下ではセシルが立ち回り、敵の注意を引きつけている。
マリアはリゼを庇いながら後方へ。
持久戦は無理だ。
セシルの体力が切れるのは時間の問題だ。
何か、俺にできることは……。
ルミナの多重射撃……は真似できない。
その時、魔物の背中に、きらりと光るものが見えた。
細い亀裂。
そこから、黒い霧が僅かに漏れ出している。
「セシル! 背中に傷がある、そこだ!」
「弱点……? けど、この速さじゃ――!」
そうだ、動きさえ止められれば。
俺なら……やれるかもしれない。
「マリア! 俺に向けて、全力で撃て!」
「はあ!? 正気!? 死ぬわよ!」
「いいから早く! 俺を信じてくれ!」
「――っ、知らないからね!」
雷撃が奔る。
迫る光を掴み、空気で形作った剣へと纏わせる。
バチバチと火花が散った。
即席の魔法剣――!
この剣でなら、雷を相殺される間に斬り込める。
勢いをつけて急降下。
剣を振るう感覚は、体が覚えている。
1本、2本――。
脚を断つ。
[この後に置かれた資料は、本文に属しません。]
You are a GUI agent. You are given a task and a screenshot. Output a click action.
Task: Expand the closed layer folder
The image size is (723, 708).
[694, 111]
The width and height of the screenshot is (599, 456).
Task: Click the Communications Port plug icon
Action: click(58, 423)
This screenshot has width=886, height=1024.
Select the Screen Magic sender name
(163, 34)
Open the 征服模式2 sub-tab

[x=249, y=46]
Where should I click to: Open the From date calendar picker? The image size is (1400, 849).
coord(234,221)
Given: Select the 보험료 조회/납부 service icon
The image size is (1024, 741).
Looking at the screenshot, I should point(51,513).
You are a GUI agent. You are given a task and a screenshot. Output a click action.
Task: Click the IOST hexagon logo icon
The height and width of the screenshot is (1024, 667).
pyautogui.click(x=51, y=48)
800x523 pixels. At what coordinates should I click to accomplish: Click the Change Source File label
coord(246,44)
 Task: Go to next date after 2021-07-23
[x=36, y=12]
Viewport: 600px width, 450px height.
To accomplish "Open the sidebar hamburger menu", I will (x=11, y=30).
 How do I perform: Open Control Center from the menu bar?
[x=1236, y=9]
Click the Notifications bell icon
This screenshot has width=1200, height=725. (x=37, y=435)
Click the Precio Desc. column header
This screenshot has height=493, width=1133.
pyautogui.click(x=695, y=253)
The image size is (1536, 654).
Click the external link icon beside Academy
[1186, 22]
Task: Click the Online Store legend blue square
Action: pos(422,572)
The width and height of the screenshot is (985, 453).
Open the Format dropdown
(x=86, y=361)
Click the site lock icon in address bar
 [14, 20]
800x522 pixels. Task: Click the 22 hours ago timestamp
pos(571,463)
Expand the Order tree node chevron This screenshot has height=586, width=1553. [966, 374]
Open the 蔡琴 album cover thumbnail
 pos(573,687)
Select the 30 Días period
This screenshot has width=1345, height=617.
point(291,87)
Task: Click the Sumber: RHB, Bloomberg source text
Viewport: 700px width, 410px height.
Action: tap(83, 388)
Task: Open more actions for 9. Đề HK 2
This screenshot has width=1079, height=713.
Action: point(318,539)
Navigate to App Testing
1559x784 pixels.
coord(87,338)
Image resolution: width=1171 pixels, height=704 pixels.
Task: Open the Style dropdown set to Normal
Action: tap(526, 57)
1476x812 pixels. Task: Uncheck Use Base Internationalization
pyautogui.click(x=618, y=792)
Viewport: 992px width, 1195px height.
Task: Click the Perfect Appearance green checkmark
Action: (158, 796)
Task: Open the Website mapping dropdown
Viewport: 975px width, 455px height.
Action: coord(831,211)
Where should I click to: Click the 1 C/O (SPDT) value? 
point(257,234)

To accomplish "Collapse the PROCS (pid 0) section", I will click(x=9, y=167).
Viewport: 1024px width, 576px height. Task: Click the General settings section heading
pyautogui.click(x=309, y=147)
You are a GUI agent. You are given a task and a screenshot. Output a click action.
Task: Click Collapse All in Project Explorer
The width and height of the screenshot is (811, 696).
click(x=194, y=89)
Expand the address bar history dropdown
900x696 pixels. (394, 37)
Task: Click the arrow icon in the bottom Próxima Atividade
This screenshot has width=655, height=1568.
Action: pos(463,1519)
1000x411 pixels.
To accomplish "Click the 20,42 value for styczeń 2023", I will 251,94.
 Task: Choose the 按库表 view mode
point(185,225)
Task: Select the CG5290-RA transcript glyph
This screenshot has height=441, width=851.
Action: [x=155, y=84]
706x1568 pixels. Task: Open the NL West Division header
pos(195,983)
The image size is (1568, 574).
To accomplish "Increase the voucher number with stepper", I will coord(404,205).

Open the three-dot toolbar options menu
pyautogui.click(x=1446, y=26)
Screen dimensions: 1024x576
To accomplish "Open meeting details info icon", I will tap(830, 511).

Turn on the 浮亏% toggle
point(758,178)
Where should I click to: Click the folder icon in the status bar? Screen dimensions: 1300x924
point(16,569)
セシルと2人がかりで、再生より速く切り刻む。
支えを失い、巨体が大きく傾いた。
「今だ、セシル!」
次の瞬間、伸びた脚がセシルを貫く――が、それは幻。
本物は――上だ。
「――はああああっ!!」
空から急降下。
閃光のように短剣が背中の亀裂へ深々と突き立つ。
黒い霧が噴き上がり、魔物の体を食い破った。
耳を裂くような断末魔。
外殻が砕け、巨体が霧散していく。
……勝った。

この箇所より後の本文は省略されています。